In this study, a series of related indicators were investigated via flow cytometry, enzyme-linked immuno-sorbent assay(ELISA)and quantitative real-time PCR(Q-PCR)technology to assess the in vitro differentiation of human Th17 cells. Human peripheral blood mononuclear cells(PBMCs)were purified from fresh human blood using gradient centrifugation and the Th17 cells were then induced with different cytokines(IL-1β, IL-6, TGF-β and IL-23)at different induction times(1, 2, 3, 4 d)to compare the effects on Th17 cell differentiation under these conditions. Data showed that IL-1β, IL-6, TGF-β or IL-23 alone play a promoting role in Th17 cell differentiation and combination of IL-1β, IL-6, TGF-β and IL-23 could induce efficient human Th17 cell differentiation in vitro to achieve the best. Further optimization of the induction time found that the Th17 cell differentiation efficiency gradually increased with the extension of the time; however, when culturing for 3 d, it reached the peak number and then decreased in spite of the time increase. Finally the optimal condition of in vitro polarization of human Th17 cells was established, in which the purified PBMCs were cultured with anti-CD3 and anti-CD28 as the basal conditions, and co-cultured with IL-1β, IL-6, TGF-β and IL-23 for 3 d to effectively induce the differentiation of Th17 cells. The inducing efficiency is significantly higher than that in normal control.

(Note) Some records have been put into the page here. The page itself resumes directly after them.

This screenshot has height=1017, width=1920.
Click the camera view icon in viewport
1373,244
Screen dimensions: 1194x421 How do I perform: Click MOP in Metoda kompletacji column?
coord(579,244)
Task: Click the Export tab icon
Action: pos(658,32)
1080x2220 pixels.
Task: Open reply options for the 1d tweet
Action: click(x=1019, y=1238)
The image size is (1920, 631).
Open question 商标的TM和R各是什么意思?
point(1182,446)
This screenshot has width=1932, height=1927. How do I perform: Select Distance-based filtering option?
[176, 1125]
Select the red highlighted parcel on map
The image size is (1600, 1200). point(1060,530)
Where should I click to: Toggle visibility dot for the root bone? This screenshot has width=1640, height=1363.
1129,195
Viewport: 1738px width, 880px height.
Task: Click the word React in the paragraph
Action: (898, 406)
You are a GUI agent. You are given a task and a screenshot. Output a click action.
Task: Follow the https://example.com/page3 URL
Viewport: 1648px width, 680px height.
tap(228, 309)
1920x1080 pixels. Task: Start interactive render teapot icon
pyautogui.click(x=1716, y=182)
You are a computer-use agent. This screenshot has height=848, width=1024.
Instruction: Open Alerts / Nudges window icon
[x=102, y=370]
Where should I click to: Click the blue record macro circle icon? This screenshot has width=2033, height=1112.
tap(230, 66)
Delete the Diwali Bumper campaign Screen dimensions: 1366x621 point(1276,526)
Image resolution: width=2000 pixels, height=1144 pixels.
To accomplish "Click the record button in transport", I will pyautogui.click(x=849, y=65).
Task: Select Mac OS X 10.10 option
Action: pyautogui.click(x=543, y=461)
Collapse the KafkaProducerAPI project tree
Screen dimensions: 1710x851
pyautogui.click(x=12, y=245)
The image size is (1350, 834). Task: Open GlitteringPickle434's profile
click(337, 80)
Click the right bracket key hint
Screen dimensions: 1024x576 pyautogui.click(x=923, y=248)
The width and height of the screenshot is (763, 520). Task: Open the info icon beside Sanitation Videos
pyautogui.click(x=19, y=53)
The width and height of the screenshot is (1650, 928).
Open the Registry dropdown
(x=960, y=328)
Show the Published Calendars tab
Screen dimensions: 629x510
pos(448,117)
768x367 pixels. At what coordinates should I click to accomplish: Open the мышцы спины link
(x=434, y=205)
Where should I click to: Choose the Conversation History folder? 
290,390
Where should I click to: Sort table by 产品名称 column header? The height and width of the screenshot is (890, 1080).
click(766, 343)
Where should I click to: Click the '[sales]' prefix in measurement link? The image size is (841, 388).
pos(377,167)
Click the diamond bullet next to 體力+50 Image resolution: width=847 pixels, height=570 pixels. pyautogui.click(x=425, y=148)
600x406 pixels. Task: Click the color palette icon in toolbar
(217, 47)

At the optimal condition, Th17 cell differentiation frequency(CD4⁺IL-17A⁺)was found to increase to nearly 10% through flow cytometry analysis and the secretion level of IL-17A in cell supernatants was also detected to reach 3 ng/mL using ELISA methods. In addition, gene expression of IL-17A was determined by quantitative real-time PCR using pre-designed primers by the comparative method of relative quantitation(ΔΔCt)and β-actin gene was used as an internal control for sample normalization. The results showed that the expression of IL-17A mRNA could be increased about 15 times co-culturing with IL-1β, IL-6, TGF-β and IL-23 for 3 d. The protocol of efficient human Th17 cell differentiation presented in this paper is simple, rapid and easy to be repeated. This study provides an effective detection platform for the research of Th17 cell function and development of related drugs targeting Th17 cells for autoimmune disease treatment.